To assess the feasibility and diagnostic performance of radiation-free 0.55-T lung MRI for pulmonary sarcoidosis, combining morphological imaging with functional proton MRI ventilation/perfusion metrics, and to explore correlations with pulmonary function testing (PFT). In this prospective study, 15 patients with pulmonary sarcoidosis and 30 healthy volunteers underwent 0.55-T lung MRI (bSTAR morphology; matrix-pencil based functional proton MRI). CT served as the reference standard for morphological findings (majority vote of experienced readers). Functional maps yielded ventilation defect percentage (VDP), perfusion defect percentage (QDP), and ventilation-perfusion overlap (VQO); thresholds were derived from the healthy cohort.
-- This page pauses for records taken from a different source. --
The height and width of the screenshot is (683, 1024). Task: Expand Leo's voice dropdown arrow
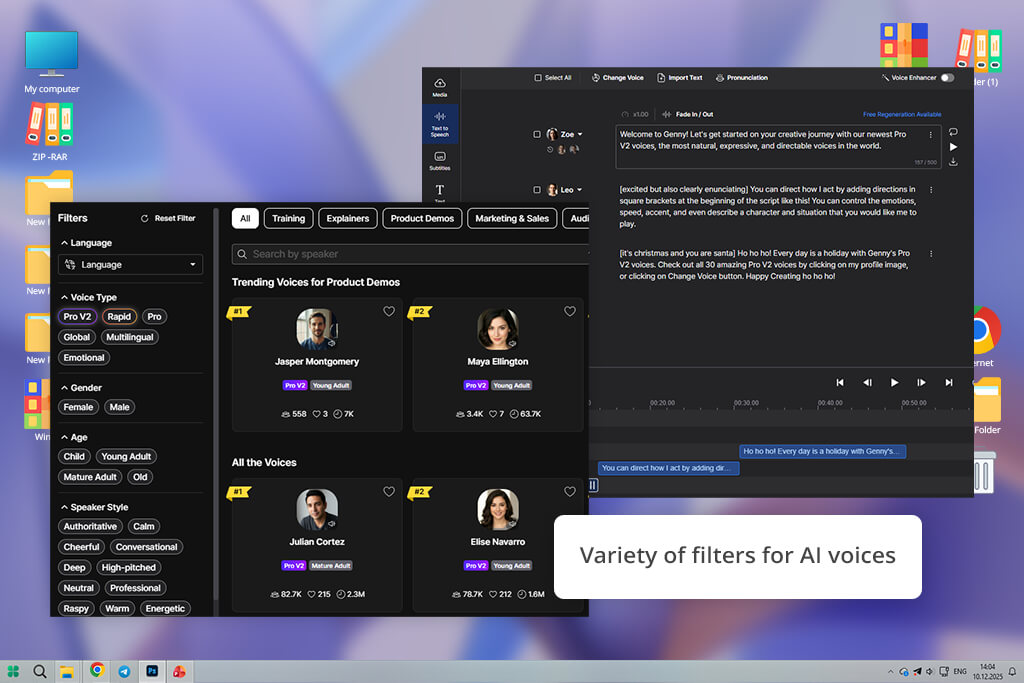pyautogui.click(x=580, y=190)
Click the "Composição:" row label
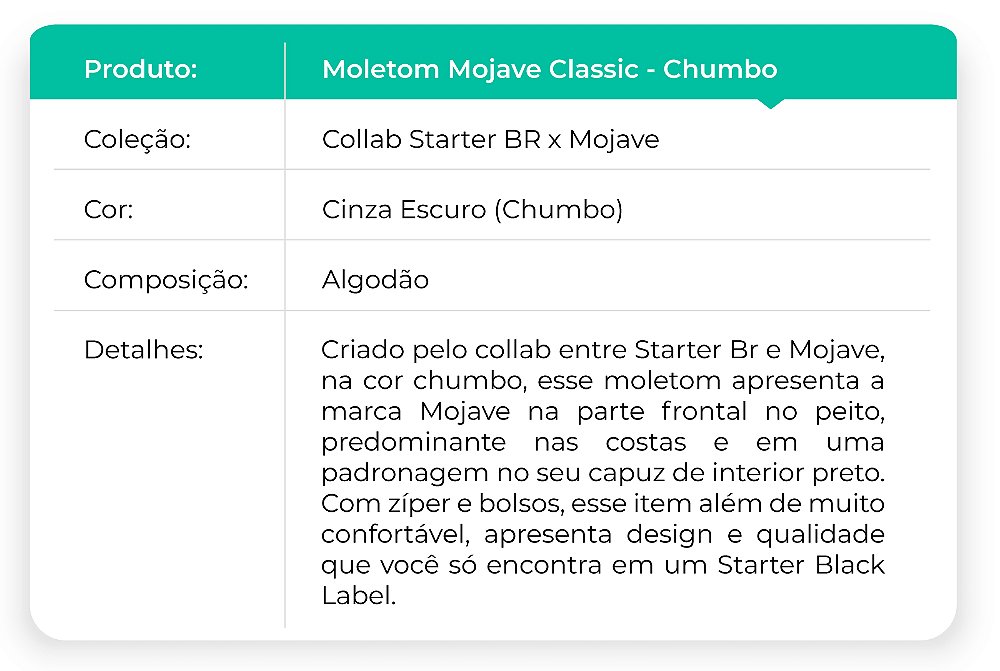The height and width of the screenshot is (671, 1000). point(165,280)
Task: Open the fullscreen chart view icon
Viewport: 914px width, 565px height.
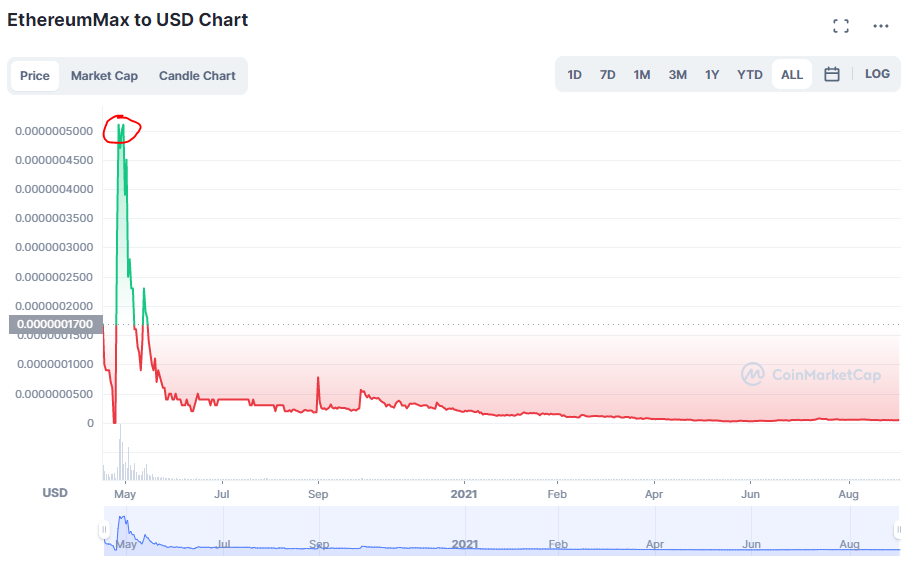Action: pyautogui.click(x=841, y=26)
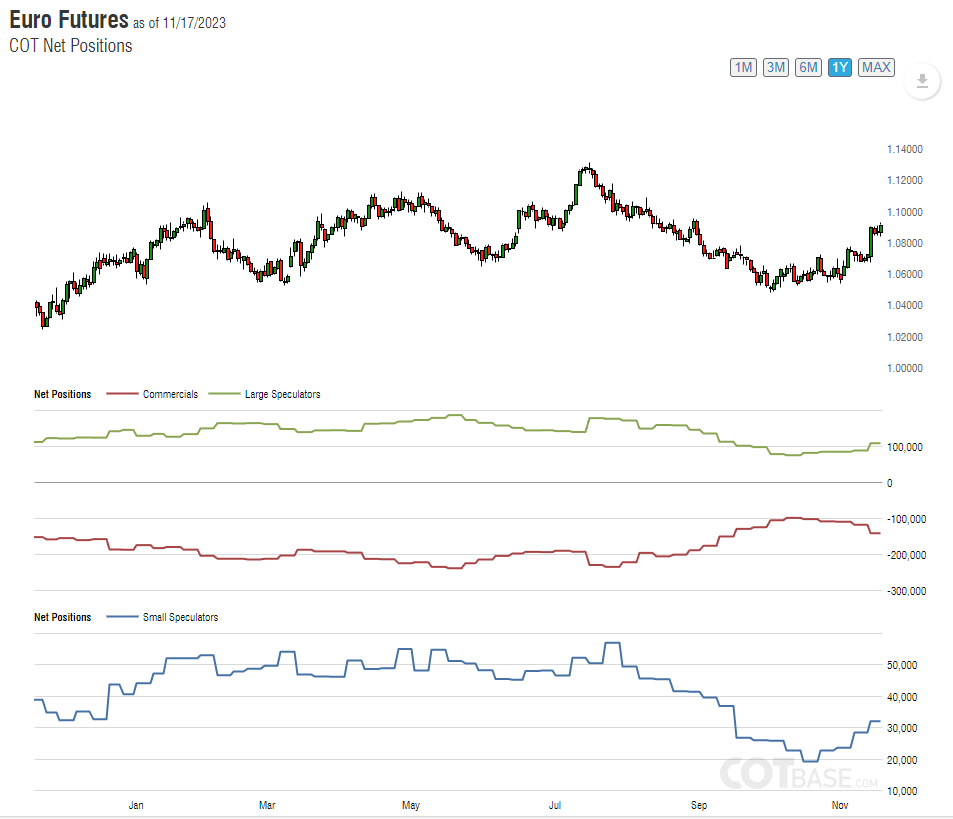Image resolution: width=953 pixels, height=819 pixels.
Task: Click the 1.14000 price axis label
Action: click(x=904, y=150)
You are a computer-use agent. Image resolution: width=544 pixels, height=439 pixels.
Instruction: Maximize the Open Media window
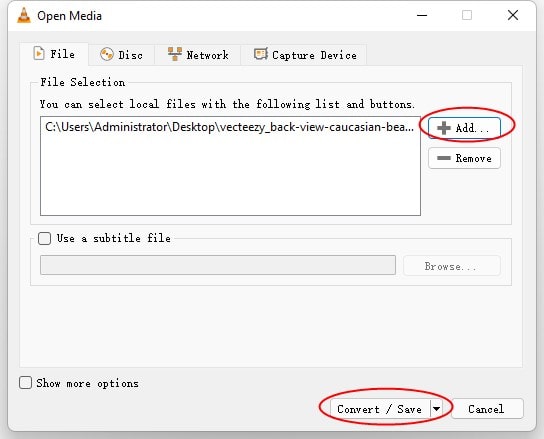point(467,15)
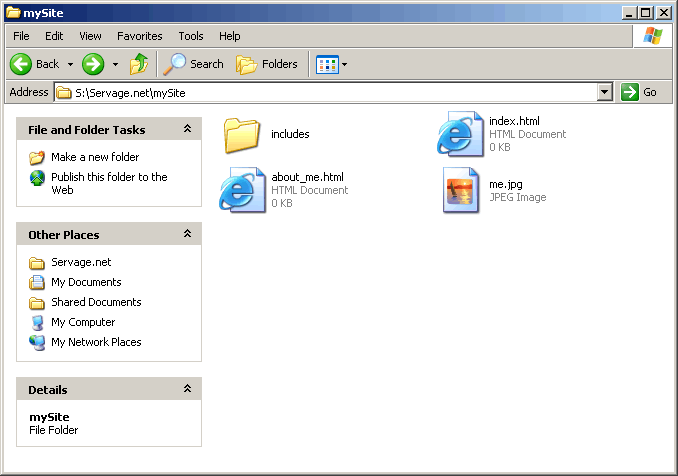The image size is (678, 476).
Task: Click Make a new folder link
Action: [95, 157]
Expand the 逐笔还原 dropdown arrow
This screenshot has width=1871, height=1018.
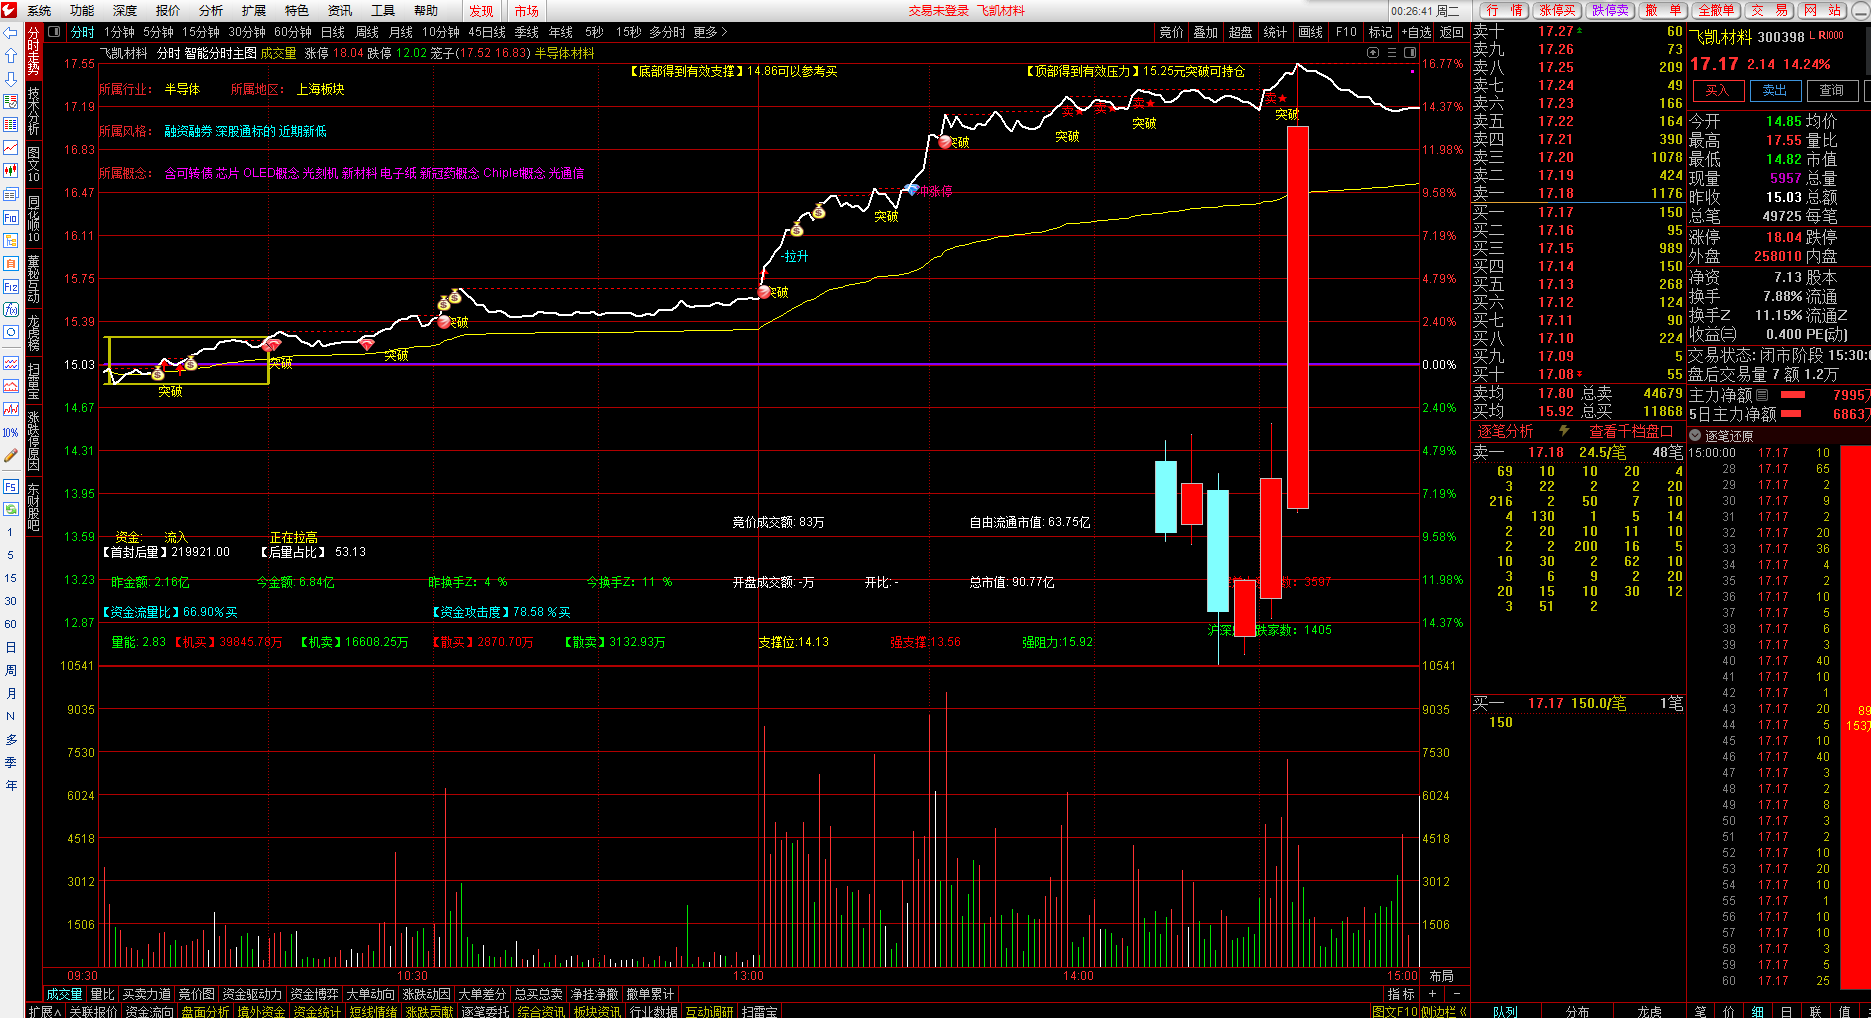pyautogui.click(x=1695, y=436)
Group comparisons and correlations with PFT were performed. MRI achieved the highest sensitivity for consolidations (86%) and moderate performance for nodules (67%) as well as ground-glass opacities (70%), but lower sensitivity for reticulations (29%) and traction bronchiectases (27%) compared with CT. Inter-reader and inter-modality agreement were moderate. Functional MP-MRI revealed significantly higher VDP, QDP, and VQO in patients compared with volunteers (all p < 0.01). Strong correlations were found between MRI-derived VDP and RV/TLC ratio (r = 0.90, p < 0.001) and between QDP and FEV1 (r = 0.63, p = 0.01). Low-field lung MRI provides complementary information in pulmonary sarcoidosis, enabling structural assessment free of ionizing radiation, with overall moderate agreement compared to CT, and adds valuable regional lung function analysis correlated with PFT. Question Can 0.55-T lung MRI supplement CT in pulmonary sarcoidosis by providing structural assessment plus regional ventilation and perfusion metrics linked to pulmonary function? Findings 0.55-T MRI showed high sensitivity for consolidations (86%) and revealed increased ventilation and perfusion defects that correlated strongly with the residual volume-to-total lung capacity ratio. Clinical relevance Low-field lung MRI enables radiation-free assessment of structural and functional lung involvement, offering additional regional information that may support longitudinal monitoring in selected patients with pulmonary sarcoidosis.